This project is a comprehensive RNA-seq analysis pipeline designed to perform differential expression analysis, co-expression network analysis (using WGCNA), and various data visualizations. The analysis is based on publicly available GEO datasets and uses RNA-seq raw count data. It integrates key steps in the analysis of transcriptomic data, such as normalization, differential expression testing, and co-expression analysis, with clear visual outputs for biological interpretation.
- Automated RNA-seq Pipeline: The entire process from loading GEO datasets to generating publication-quality visualizations is fully automated.
- Differential Expression Analysis: The pipeline uses DESeq2 to identify differentially expressed genes across conditions and outputs various visualizations.
- Co-expression Network Analysis (WGCNA): WGCNA is used to identify modules of co-expressed genes and generate a network structure based on expression similarities.
- Interactive Visualizations: Generates easy-to-interpret visual outputs, including PCA, heatmaps, volcano plots, and MA plots.
- Gene ID Mapping: Automatically maps NCBI Entrez Gene IDs to HGNC gene symbols using the org.Hs.eg.db database for easy interpretation.
The volcano plot shows significant genes based on log2 fold change and adjusted p-values (padj). Genes with higher fold changes and statistical significance are highlighted in red.
PCA plot of the variance-stabilized data helps to assess sample separation based on the top principal components, offering insight into the major sources of variance in the data.
The MA plot visualizes log2 fold changes against the mean expression for all genes, where significant genes are highlighted.
The heatmap provides a visualization of the expression patterns of the top 50 differentially expressed genes across samples.

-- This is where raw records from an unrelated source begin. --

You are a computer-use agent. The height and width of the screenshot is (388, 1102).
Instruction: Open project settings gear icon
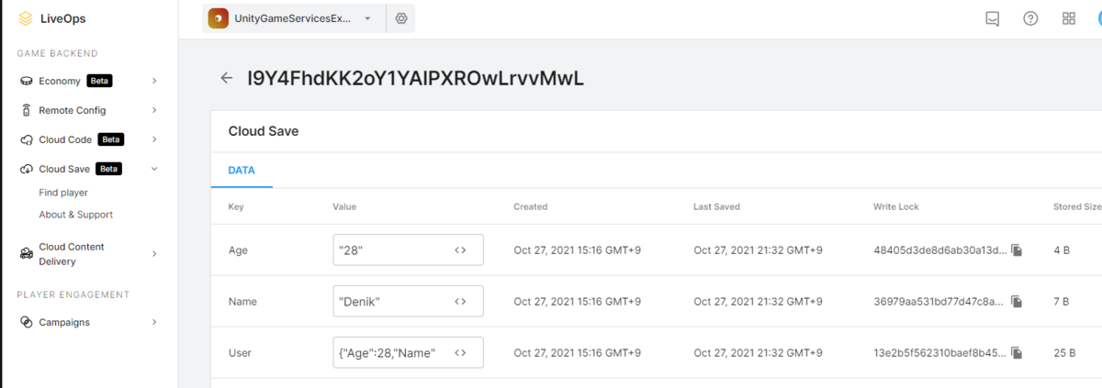[401, 18]
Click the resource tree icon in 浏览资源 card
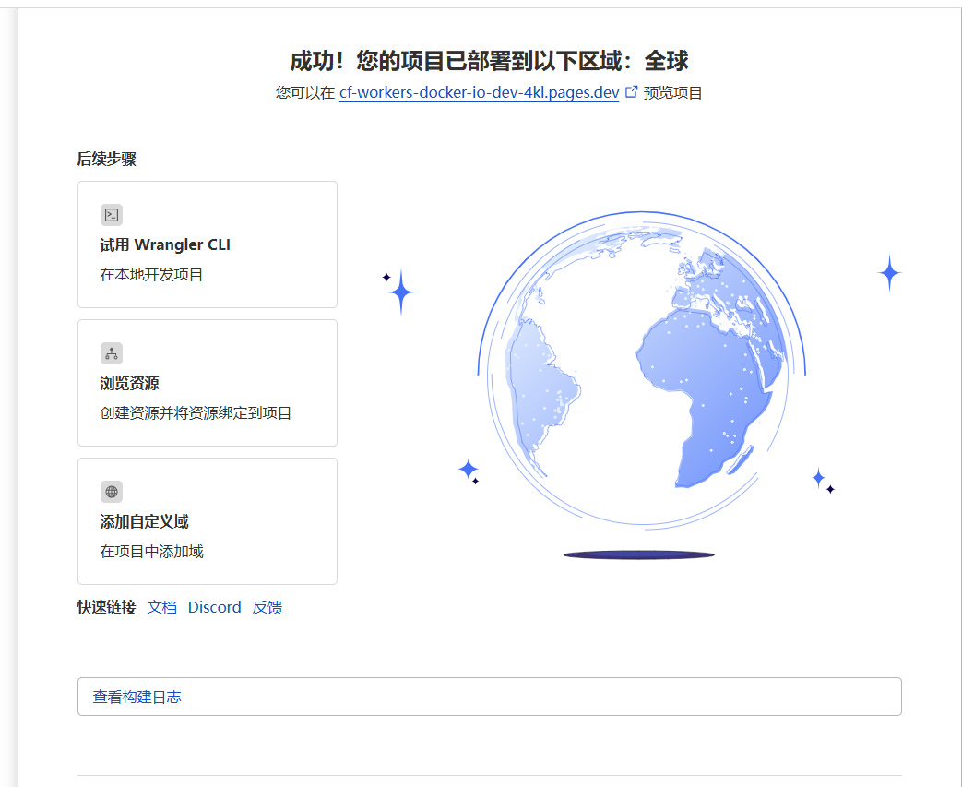 click(112, 353)
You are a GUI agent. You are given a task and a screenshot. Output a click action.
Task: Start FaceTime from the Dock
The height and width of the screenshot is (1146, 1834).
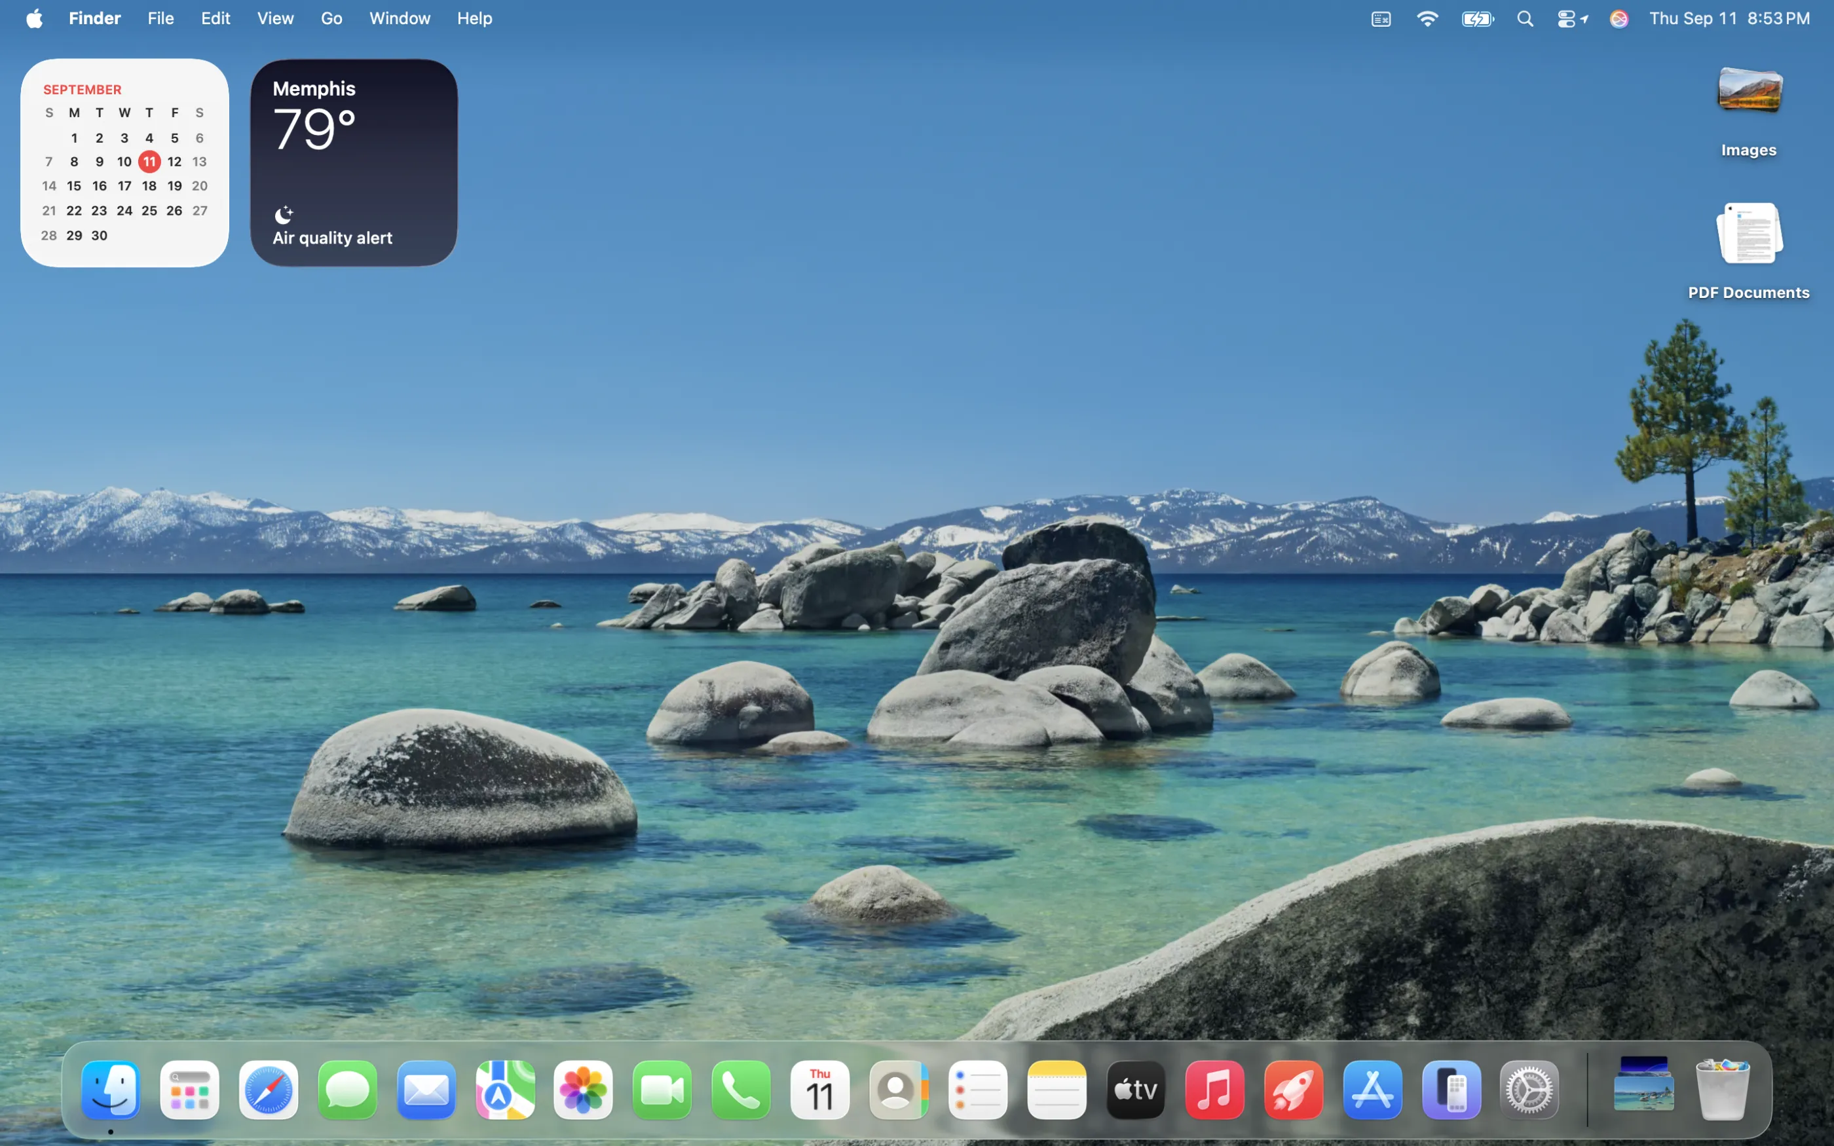click(x=662, y=1089)
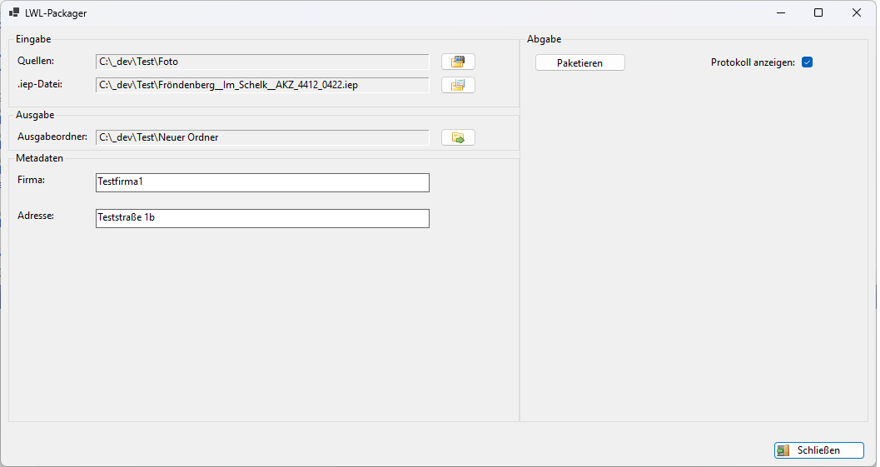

Each row represents a gene, and each column represents a sample. The color intensity indicates the relative expression level after centering (subtracting the row mean). Samples are clustered by similarity to reveal patterns associated with different conditions, such as “normal” and “tumor,” allowing for quick identification of co-expression patterns and differences between groups.
This dendrogram displays co-expressed gene modules identified through hierarchical clustering in WGCNA. Modules are color-coded based on gene similarity, providing a visual grouping of genes that are likely co-regulated. Each branch represents a module with genes sharing similar expression patterns, potentially associated with specific biological functions.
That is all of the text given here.